When the stock market crashes the next time, it will take social security with it - because austerity. When people have their pitiful savings stolen and their pathetic retirement funds disappeared, the rage will be off the charts. That's when the digital panopticon will come into play. They are practicing right now with censorship, so that when the riots start, they can control the information flow and blame the usual suspects - i.e., anyone but the financial crooks.
thanks for the lesson - complicated financial
transaction appear to be set up to simply confuse most of us, so the master players have a better opportunity at fleecing the masses.
Still yourself, deep water can absorb many disturbances with minimal reaction.
--When the opening appears release yourself.
As I said to strollingone
Like you, I suspect that the big boys never lose; I suspect the "loser" will get their money back from the suckers somehow. As you say "complicated financial transaction" = three card monte.
Just another hand being played in the game . . .
It all freaks me out, and I am amazed how many folks are completely oblivious to it.
They feel so secure with their financial portfolios, carefully planned, fully confident in their ride through old age.
Marilyn
"Make dirt, not war." eyo
Financial portfolios - LOL
Money buys a lot of denial; until the money vanishes. Balanced portfolios are like a cardboard house in the hurricane that is coming.
My pathetic "portfolio" is all in cash, because I know that come the next crash, just like the last three crashes, I will be the 'dumb money". Except that, unlike previous crashes, the next crash is going to break the system. The super rich have already diversified themselves across continents. They have such obscene amounts of money that they can lose 90% of it and still be filthy rich. (If Bezos lost 90%, he would still have $13B.)
The next crash is going to start the cull, the vicious fight for scraps among the billions of victims of the financial looting of the last four decades. Of course, Trump is there to be the scapegoat for something that was architected decades ago.

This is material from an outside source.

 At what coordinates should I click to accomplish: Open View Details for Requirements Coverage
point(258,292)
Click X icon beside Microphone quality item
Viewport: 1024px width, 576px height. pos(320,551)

I'm in cash by default, because I think most asset classes are completely overpriced: stocks at ridiculous P/E. Real estate prices to the moon, when the next generation can't afford a starter house. Commodities - puhleeze, a speculator's paradise. So, come the crash, those assets can only devalue.
The problem is, I'm only in US cash, because the govt has all kinds of restrictions on holding foreign currencies. So, I have, unfortunately, placed a bet that when the crash happens, there will be deflation in the US, rather than inflation. That is, when stock values crash, wealth will evaporate. That means that anyone with cash is in a good position.
Of course, there could just as easily be a post-crash inflation scenario, based on all the QE.
But, I'm just too anti-financial capitalism to try to game the system any farther than trying to stay out of it. I expect to get screwed.
I believe that my husband's boy toys
are a better investment than CDs. He can sell or trade them easily.